I am trying to assess the feasibility of running Phabricator software on a shared host. I come with no experience of the software. I have, however, investigated the topic, and I acknowledge that the documentation discourages such deployments. A shared hosting solution is the only kind available to me, though, at this time, and I so wish to understand the particular obstacles and how to overcome them. I note that shared hosting services generally offer a LAMP stack, on which Phabricator is built, and as such services generally also supply a variety of tools intended specifically to work around the potential problems with sharing a host, most applications based on a LAMP stack will run on a shared host.
Currently, I am hampered by the curious design choice to use more than one database for the application suite, and moreover, to use a large number, the value of which is not predetermined or fixed.
I am considering the following statements from the documentation (emphasis added).
Phabricator uses about 60 databases (and we may have added more by the time you read this document). This sometimes comes as a surprise, since you might assume it would only use one database.
A cost of this approach is that it makes Phabricator more difficult to install on shared hosts which require a lot of work to create or authorize access to each database. However, Phabricator does a lot of advanced or complex things which are difficult to configure or manage on shared hosts, and we don’t recommend installing it on a shared host. The install documentation explicitly discourages installing on shared hosts.

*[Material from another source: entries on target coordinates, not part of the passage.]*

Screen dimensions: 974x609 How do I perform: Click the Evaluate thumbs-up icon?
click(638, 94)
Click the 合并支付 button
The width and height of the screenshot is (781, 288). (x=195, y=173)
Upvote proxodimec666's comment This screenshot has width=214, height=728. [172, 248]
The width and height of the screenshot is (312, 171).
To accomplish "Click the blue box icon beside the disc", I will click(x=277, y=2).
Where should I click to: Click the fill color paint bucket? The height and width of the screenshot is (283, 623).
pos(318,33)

Such explanation appears to be in direct conflict with the below appraisal, also taken from the documentation.
In almost all cases, creating more databases has zero cost, just like organizing source code into directories has zero cost. Even if we didn’t derive enormous benefits from this approach at scale, there is little reason not to organize storage like this.

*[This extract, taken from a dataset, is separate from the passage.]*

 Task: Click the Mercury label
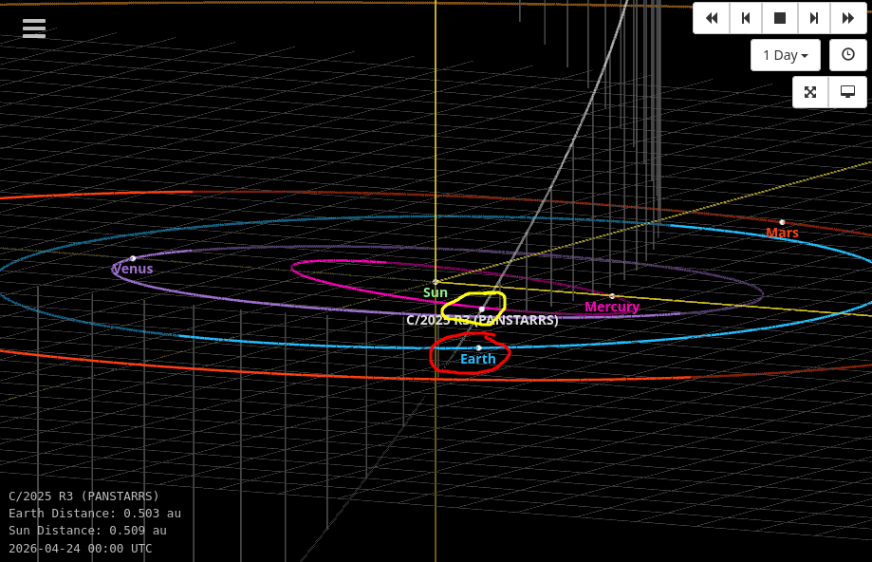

Lack of support for shared hosts, as already acknowledged, plainly is a cost. In this case, the cost is greater than zero.
I would also suggest that the design of utilizing an unbounded number of databases for a single application suite has numerous further costs. A few of them are the following:
- Cluttering top-level namespace of a database cluster.
- Possibility of namespace collisions with databases used by other applications or application suites.
- Administrative overhead of separately provisioning permissions and other attributes of an undefined number of databases, rather than of one.
- Impracticability of protecting unrelated databases on the cluster from malfunctions in the application.
- Difficulty of cleaning a system of the databases used by the application, without relying on a functional installation of the application to automate the cleanup process, compared to simply removing the single database manually. Having the ability to effect such cleaning is particularly necessary in cases where a functional installation no longer exists.
- Violation of firmly established design principles, on which database management systems like MySQL are based. As such, the DBMS and other components may make assumptions following this principle, creating conflicts with any application that violates it. Such conflicts may occur even if their possibility is not apparent at the time the design choice is made.
However, more than wanting to rant on my own response to this design choice, I would really like to know whether any workaround is available that makes it possible to use the software on a shared host that does not permit applications to add databases.
Is any configuration mode available in which all the applications in the Phabricator suite create tables in a pre-existing database?